Transforming growth factor-β1 in congenital ureteropelvic junction obstruction: Diagnosis and follow-up

Abstract

Objective: To assess the role of transforming growth factor-β1 (TGF-β1) in congenital ureteropelvic junction obstruction at diagnosis and during postoperative follow-up. Materials and Methods: We conducted a case-control study including 19 patients with a mean age of 6.7 years and 19 matched controls. All patients presented negative voiding cystourethrography, obstructive diuretic renogram and underwent dismembered pyeloplasty. Urinary TGF-β1 and other markers were measured pre-, intra- and postoperatively.

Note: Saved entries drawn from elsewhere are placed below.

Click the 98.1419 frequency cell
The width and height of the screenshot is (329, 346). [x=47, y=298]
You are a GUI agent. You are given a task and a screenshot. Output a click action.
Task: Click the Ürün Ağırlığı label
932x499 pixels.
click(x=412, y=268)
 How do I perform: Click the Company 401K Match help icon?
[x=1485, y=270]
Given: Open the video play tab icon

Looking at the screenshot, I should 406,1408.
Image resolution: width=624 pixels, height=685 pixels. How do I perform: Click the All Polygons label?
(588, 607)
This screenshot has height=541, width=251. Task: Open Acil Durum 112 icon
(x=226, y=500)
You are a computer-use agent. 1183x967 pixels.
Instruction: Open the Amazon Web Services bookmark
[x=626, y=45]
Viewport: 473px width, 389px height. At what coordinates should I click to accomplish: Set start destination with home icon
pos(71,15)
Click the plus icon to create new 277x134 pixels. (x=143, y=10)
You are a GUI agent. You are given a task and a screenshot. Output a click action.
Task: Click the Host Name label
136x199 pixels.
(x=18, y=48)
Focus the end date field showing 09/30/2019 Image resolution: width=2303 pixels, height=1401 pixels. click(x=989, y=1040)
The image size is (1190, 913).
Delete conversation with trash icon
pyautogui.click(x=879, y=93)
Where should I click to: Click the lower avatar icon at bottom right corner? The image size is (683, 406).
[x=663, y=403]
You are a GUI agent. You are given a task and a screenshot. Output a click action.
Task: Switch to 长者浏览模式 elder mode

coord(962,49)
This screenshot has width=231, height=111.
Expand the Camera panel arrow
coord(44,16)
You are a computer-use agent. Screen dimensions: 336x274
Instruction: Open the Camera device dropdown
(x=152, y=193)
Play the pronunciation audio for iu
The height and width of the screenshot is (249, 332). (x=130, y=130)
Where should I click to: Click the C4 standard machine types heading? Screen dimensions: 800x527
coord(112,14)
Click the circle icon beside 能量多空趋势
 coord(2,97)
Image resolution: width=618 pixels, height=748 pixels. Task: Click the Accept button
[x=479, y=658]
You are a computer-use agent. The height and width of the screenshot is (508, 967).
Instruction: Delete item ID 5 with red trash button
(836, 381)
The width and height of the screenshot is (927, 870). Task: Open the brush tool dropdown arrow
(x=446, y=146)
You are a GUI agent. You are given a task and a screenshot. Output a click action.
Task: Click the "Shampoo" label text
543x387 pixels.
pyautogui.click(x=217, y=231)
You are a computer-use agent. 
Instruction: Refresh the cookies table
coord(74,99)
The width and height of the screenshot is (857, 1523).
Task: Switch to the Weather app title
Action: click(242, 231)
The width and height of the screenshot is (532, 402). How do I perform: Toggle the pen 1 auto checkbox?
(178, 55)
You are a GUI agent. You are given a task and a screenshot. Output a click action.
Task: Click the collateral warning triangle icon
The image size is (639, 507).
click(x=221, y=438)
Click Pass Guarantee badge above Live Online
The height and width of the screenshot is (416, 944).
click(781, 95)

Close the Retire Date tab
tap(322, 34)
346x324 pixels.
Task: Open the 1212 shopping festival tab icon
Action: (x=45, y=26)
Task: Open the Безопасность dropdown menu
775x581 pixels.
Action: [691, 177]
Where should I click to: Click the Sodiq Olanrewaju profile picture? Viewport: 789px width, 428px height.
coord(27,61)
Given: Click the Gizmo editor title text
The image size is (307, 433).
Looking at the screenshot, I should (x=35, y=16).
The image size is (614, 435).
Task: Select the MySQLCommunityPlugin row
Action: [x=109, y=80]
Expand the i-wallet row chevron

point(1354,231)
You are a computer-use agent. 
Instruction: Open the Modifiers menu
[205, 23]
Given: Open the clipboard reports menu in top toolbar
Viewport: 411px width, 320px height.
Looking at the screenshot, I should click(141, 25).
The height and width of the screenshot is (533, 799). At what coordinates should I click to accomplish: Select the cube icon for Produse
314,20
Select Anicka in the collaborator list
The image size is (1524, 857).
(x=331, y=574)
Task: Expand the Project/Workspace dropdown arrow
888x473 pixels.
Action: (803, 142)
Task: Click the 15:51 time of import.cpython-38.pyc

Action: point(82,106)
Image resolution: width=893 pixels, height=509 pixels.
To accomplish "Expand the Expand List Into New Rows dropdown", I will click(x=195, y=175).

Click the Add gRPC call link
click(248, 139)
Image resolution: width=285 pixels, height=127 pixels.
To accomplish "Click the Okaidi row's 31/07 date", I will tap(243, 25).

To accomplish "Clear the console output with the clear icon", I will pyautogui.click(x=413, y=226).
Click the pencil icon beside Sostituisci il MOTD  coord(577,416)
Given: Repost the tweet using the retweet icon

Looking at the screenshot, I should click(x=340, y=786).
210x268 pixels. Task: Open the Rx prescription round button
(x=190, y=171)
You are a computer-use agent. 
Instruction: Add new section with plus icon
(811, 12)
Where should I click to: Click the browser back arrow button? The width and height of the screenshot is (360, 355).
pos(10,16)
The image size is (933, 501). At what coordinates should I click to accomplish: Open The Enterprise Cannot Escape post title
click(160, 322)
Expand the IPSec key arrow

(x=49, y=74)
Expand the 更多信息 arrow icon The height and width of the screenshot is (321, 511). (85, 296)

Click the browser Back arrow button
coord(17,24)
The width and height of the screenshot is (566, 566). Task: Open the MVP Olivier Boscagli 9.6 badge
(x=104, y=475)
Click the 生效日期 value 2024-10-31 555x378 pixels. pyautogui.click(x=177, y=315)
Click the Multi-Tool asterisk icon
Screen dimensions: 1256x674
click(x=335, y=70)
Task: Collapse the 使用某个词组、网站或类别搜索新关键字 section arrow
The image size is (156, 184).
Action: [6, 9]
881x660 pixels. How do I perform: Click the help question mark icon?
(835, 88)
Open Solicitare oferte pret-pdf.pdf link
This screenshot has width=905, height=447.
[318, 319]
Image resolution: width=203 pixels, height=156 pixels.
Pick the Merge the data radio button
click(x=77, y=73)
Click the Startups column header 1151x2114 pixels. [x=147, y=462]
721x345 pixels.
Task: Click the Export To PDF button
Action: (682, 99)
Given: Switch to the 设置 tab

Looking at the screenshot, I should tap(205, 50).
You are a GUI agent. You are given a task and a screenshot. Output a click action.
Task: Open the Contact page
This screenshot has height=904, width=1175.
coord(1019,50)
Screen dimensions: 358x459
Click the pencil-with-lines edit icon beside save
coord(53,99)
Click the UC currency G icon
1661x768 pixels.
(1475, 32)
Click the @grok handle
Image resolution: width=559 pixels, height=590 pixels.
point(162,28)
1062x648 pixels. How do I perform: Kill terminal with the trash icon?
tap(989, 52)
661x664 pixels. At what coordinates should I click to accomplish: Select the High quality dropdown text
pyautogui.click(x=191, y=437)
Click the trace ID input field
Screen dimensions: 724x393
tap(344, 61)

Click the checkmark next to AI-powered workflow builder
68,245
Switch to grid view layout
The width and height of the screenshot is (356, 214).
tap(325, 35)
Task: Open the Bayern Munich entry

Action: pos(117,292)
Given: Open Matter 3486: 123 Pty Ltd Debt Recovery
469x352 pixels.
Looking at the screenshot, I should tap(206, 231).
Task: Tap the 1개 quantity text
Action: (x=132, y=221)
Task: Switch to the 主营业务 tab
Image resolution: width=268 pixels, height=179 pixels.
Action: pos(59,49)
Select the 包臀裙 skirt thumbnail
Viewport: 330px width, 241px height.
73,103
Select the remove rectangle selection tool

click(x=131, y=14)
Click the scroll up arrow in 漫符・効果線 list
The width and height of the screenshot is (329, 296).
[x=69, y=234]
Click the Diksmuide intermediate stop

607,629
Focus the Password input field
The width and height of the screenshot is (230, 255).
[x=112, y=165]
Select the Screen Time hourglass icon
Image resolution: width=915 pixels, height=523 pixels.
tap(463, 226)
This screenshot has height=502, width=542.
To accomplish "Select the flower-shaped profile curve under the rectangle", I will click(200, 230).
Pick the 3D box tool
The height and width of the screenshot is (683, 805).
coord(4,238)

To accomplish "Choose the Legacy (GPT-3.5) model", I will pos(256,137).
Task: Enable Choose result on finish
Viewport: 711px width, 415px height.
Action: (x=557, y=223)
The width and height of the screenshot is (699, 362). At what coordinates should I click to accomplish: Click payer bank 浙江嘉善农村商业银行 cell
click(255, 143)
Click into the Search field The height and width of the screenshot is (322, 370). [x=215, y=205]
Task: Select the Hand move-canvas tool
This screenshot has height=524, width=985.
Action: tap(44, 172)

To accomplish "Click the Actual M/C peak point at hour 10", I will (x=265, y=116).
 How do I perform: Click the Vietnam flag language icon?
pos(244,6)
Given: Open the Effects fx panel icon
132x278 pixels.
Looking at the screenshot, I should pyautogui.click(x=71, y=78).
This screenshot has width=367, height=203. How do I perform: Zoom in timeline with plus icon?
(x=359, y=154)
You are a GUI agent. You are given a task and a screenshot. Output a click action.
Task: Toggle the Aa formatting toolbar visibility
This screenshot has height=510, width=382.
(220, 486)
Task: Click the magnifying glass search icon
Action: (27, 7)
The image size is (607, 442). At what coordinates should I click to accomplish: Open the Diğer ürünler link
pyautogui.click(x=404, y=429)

Results: The mean bladder urine TGF-β1 concentration in obstructed patients prior to pyeloplasty was higher than in controls (92.5 pg/mL ± 16.8 vs. 35.8 pg/mL ± 16.2; p = 0.0001). The mean renal pelvic urine TGF-β31 concentration in the hydronephrotic kidney was higher than in the preoperative bladder urine sample (122.3 pg/mL ± 43.9 vs. 92.5 pg/mL ± 16.8; p = 0.036). Postoperative mean TGF-β1 concentration was significantly lower than preoperative TGF-β1 (48.7 pg/mL± 13.1 vs. 92.5 pg/mL± 16.8; p = 0.0001). Conclusion: TGF-β1 is a cytokine leading to renal fibrosis. The measurement of urinary TGF-β1 could become a useful tool for the diagnosis of obstructive hydronephrosis and the evaluation of the parenchyma function status, pre and postoperatively.